The debt ceiling crisis puts the fiscal cliff in a new perspective. Imagine that current negotiations are successfully concluded with a compromise that involves some spending cuts and some tax increases. As if that kind of compromise weren’t difficult enough, without an agreement to raise the debt ceiling such a compromise would be almost useless. Both sides would be back at the negotiating table in a matter of weeks over a much bigger threat to the economy – the inability of the federal government to pay its bills. The consequences would be a probable downgrading of our debt, a plunge in the stock market, higher interest rates, and a new and probably unprecedented financial crisis.
This scenario makes it essential to raise the debt ceiling now as part of any compromise on taxes and spending and to take it off the table for the future as a way for one party to hold the other hostage to its views.
The President has suggested borrowing from an idea initially proposed by Senate Majority Leader, Mitch McConnell. It would permit the President to propose an increase in the ceiling which would then go into effect unless Congress not only disapproved the proposal, but was also able to overturn a Presidential veto of their action to disapprove.
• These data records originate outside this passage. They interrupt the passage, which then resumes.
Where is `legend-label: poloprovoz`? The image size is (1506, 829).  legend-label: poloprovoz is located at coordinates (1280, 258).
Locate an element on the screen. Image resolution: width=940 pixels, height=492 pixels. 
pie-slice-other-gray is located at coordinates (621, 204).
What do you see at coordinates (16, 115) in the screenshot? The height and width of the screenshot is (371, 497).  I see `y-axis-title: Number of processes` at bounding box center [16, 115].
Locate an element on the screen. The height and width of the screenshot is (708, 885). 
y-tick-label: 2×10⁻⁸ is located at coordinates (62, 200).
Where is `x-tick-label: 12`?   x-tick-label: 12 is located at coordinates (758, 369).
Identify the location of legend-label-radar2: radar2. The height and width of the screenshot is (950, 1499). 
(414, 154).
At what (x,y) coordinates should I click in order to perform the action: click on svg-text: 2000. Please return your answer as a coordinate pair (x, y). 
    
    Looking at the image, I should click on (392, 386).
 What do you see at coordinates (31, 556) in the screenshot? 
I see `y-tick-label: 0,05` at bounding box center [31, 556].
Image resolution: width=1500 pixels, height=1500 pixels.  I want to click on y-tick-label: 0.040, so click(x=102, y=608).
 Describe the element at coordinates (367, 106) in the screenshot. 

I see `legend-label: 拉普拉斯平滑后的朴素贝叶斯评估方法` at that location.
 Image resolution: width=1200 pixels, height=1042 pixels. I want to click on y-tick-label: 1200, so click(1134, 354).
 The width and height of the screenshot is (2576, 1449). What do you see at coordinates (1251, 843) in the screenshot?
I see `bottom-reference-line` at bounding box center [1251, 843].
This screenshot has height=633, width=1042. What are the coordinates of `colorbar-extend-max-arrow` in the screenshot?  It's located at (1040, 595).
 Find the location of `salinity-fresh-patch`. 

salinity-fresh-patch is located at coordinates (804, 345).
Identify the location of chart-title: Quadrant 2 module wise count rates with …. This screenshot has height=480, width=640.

Since overturning the President’s veto would take a two thirds majority, his proposal would almost always become law. Convoluted? Yes, but designed to protect members of Congress from having to be on record as having supported an increase in the debt and far better than the status quo.
Market participants should stay focused on this aspect of the negotiations. Whatever happens to taxes and spending, it pales in comparison to whether the two parties can agree to not use the full faith and credit of the federal government as a tool to extract concessions from one another. The U.S. has never defaulted on its debt (although it came close during the War of 1812 when only a private syndicate was able to raise the necessary cash to pay for mounting expenses).
Those who believe that a refusal to raise the debt ceiling will somehow put limits on spending and shrink the size of government are confusing the need to pay obligations already incurred by Congress with the need to rein in future expenses. Spending restraint is needed and along with new revenues is the right way to fix rising levels of debt. The debt ceiling itself is an anachronism. As Alan Greenspan once put it, we don’t need both suspenders and belts.